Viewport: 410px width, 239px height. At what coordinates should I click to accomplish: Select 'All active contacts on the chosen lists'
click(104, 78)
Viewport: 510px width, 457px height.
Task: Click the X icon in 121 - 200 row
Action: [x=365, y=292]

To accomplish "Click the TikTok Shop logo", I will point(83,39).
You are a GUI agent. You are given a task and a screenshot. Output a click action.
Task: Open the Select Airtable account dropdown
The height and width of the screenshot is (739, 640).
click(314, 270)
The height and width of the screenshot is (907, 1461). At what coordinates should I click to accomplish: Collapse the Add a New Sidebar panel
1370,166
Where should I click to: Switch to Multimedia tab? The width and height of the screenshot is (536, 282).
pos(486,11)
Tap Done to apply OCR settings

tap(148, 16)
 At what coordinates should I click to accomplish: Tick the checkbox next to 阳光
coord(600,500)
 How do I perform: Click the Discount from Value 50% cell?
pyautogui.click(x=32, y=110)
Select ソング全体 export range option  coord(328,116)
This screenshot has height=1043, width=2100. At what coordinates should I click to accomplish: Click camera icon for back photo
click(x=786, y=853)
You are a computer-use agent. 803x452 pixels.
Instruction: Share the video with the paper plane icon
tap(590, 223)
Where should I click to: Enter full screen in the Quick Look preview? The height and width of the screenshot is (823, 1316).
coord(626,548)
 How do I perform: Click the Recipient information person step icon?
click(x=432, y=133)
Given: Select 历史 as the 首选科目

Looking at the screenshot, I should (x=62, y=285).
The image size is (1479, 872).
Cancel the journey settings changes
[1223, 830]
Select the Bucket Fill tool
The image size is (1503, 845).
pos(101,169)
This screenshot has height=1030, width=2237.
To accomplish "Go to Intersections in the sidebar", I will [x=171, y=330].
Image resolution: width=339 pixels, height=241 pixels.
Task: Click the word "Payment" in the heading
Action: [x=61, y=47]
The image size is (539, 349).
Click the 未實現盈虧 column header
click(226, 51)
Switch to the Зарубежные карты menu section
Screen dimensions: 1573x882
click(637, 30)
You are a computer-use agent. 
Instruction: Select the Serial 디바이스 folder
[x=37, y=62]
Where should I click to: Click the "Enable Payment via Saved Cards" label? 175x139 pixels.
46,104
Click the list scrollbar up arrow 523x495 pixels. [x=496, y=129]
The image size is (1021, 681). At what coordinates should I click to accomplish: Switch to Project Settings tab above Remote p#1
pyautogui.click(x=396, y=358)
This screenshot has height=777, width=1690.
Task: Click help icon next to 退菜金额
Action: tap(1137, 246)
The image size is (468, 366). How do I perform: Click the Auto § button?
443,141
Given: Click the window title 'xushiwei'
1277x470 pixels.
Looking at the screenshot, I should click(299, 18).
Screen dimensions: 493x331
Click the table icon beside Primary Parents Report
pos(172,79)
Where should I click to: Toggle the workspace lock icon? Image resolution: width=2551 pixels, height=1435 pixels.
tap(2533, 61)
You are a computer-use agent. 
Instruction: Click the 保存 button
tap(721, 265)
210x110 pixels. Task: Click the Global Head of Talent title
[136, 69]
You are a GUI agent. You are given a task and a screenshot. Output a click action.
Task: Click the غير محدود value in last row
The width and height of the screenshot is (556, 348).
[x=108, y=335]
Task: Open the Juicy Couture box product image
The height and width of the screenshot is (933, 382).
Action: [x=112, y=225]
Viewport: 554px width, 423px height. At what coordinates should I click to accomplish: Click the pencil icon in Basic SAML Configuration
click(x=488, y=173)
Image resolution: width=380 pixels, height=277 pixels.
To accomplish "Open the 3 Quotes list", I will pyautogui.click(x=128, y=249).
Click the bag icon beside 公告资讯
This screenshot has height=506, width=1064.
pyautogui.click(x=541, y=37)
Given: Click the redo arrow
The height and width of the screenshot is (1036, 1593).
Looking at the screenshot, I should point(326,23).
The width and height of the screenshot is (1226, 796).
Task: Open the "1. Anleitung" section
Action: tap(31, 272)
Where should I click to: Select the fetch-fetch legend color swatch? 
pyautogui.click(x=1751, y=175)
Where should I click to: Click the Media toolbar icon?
......
→ **Given task**: Reproduce the data verbatim, beginning at the line that contains "Given: Click the redo arrow" and continuing through the end of the data.

→ **Completed exercise**:
Given: Click the redo arrow
The height and width of the screenshot is (1036, 1593).
Looking at the screenshot, I should point(326,23).
The width and height of the screenshot is (1226, 796).
Task: Open the "1. Anleitung" section
Action: tap(31, 272)
Where should I click to: Select the fetch-fetch legend color swatch? 
pyautogui.click(x=1751, y=175)
Where should I click to: Click the Media toolbar icon?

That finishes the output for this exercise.